0:51:52.3 YA: So we do have examples of experiments that we've run from, say, periplasmic extracts. We wouldn't run the phage itself 'cause it wouldn't really be amenable to the SPR phenomenon, it would kinda just be too large. But we definitely run crude samples, again, the way in which we would do the array is capture out the crude sample via a tag, like Anti-V5 or a His-tag or FLAG-tag, some tag that is on the molecule. And as long as the analyte that is being bound is monovalent, then that would be a really nice assay.

Question

0:52:37.4 JB: And one last question for you, Yasmina, as well, how much of antibody 1 and antibody 2 sample volume would you need for a 96 by 96 epitope binning?

 

0:52:50.3 YA: Well, the brilliant thing about the array is that there is no scaling in the volume, so you would use the same amount of material to do a one-on-one as you would do a 384 on a 384, or a 96 on a 96. To create the spot itself, the ligand, we would use about 15 micro liters of antibody and we would couple usually at about two micrograms per mil, something like that.

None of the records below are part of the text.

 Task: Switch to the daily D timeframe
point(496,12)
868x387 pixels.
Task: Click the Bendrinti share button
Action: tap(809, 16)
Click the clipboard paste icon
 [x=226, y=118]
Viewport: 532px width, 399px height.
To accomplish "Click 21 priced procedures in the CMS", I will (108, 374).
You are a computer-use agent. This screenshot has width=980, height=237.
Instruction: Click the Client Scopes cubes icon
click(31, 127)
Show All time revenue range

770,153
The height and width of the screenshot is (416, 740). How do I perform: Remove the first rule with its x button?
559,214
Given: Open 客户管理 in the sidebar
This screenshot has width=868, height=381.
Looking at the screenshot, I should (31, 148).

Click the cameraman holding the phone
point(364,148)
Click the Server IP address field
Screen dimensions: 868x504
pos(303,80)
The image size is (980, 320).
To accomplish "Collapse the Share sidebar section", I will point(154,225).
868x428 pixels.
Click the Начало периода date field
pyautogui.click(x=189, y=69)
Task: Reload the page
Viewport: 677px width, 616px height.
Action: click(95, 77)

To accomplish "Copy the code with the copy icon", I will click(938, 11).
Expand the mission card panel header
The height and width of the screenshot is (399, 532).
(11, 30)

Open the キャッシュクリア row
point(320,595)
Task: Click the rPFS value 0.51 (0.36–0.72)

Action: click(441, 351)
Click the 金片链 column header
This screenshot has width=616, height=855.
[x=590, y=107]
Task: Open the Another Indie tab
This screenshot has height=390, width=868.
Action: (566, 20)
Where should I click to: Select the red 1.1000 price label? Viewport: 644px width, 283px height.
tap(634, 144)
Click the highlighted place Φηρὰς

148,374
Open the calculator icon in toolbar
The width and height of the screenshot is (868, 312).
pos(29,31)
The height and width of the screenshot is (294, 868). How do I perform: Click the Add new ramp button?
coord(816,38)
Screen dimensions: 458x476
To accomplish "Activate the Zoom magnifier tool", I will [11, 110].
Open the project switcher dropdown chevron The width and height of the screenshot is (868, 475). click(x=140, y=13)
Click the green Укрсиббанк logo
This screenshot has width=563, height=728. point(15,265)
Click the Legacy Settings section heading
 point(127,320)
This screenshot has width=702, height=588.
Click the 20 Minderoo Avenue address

And then as an analyte, we would present again, 150 micro liters or so and usually we'd use about 5-10 micrograms per mil. So in total, I would say regardless of the size of the experiment, you could only use about two to five micrograms of your antibody in the role of both ligand and analyte. So it is really efficient on your antibody use.

 

0:53:47.3 JB: Alright, thank you Yasmina. And with that, we've come to the end of our webinar. So I'd like to remind everyone that the webinar will be archived on our site at www.genengnews.com for up to six months. So if you missed any part it, you can watch it again, or feel free to forward them your friends and colleagues, which we always recommend. I'd like to think Kathryn and Yasmina again, for their informative presentations, and I'd like to thank the audience for their attention and very thoughtful questions. And a very special thanks to Carterra responding this webinar. So hopefully, we'll see you again at another GEN webinar in the near future. Goodbye for now.